Aspiration is defined by the ACCP Delphi consensus statement as the removal of pleural air via needle or cannula followed by immediate removal of needle or cannula.[9] This option mandates careful patient selection. It should be considered for small pneumothoraces that cause only mild dyspnea in patients who have no known parenchymal disease. These patients should be observed overnight in the hospital and reimaged 24 hours after aspiration of the pneumothorax. Several authors have reported success with aspiration alone. Yamagami et al.[21] noted the efficacy of manual aspiration immediately after CT‐guided biopsy, with a success rate exceeding 90%. They also noted that evacuated volumes >543 mL correlated with the need for further intervention with a chest tube. This technique is advocated for small pneumothoraces that are recognized shortly after the procedure.

Similarly, Delius and colleagues[22] managed 131 pneumothoraces with aspiration as an alternative to chest tube placement. Of these, 79 were iatrogenic. Aspiration achieved a 75% success rate for all IPs. Small defects defined as <20% of volume had an even higher resolution rate of 87%. Similar findings were demonstrated by Talbot‐Stern et al.[23] in their prospective study of 76 pneumothoraces. Among those that were iatrogenic, 82% resolved after simple aspiration. Faruqi et al.[24] also showed that aspiration is a viable option for IPs. Of the 57 patients with pneumothorax included in their study, 35 were treated with aspiration alone. Iatrogenesis was the culprit in 12 of the 35 manually aspirated cases. Aspiration achieved a success rate of 91.7% in IP. A recent Cochrane database systematic review compared simple aspiration with intercostal tube drainage for primary spontaneous pneumothorax.[25] The authors reported no difference between these methods in terms of success rate, early failure rate, duration of hospital stay, 1‐year success rate, or number of patients who required pleurodesis at 1‐year follow‐up.

Because the algorithms presented in this article were specifically designed for the use by hospitalists, we intentionally omitted aspiration from the decision trees. Most hospitalists would not be expected to evacuate IPs. However, knowledge regarding this option and appropriate follow‐up are valuable to internists, because many interventionalists admit patients to the hospital service for overnight observation. An asymptomatic postaspiration patient, who on subsequent imaging demonstrates resolution or persistence without progression of pneumothorax, may be discharged with 48‐hour follow‐up.

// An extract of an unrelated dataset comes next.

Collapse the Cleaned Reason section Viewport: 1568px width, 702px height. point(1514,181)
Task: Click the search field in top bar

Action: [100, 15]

Placement of Catheter or Chest Tube Drainage

Most patients with a clinically significant pneumothorax will require evacuation of the air. Pneumothoraces larger than 20% or that produce symptoms warrant chest tube management and inpatient observation (Figure 1B). Traditionally, large tubes with 20 cm of water on continuous suction are used and have been studied the most widely. Several authors have shown that smaller tubes can effectively drain a pneumothorax.[26, 27, 28, 29] Small‐bore catheters (8F14F), which can be inserted percutaneously, have been shown to provide effective lung re‐expansion with minimal morbidity[8] and may be better tolerated by patients with uncomplicated pneumothoraces (Figure 2). Terzi and colleagues[30] have shown that smaller tubes cause less discomfort to patients at rest, with cough, and at the time of tube removal.

Figure 2

Example of pigtail catheter. Medi‐tech (Boston Scientific Corp, Natick, MA) pigtail catheters are 1 of the small, percutaneously placed drainage devices available for smaller, uncomplicated pneumothoraces.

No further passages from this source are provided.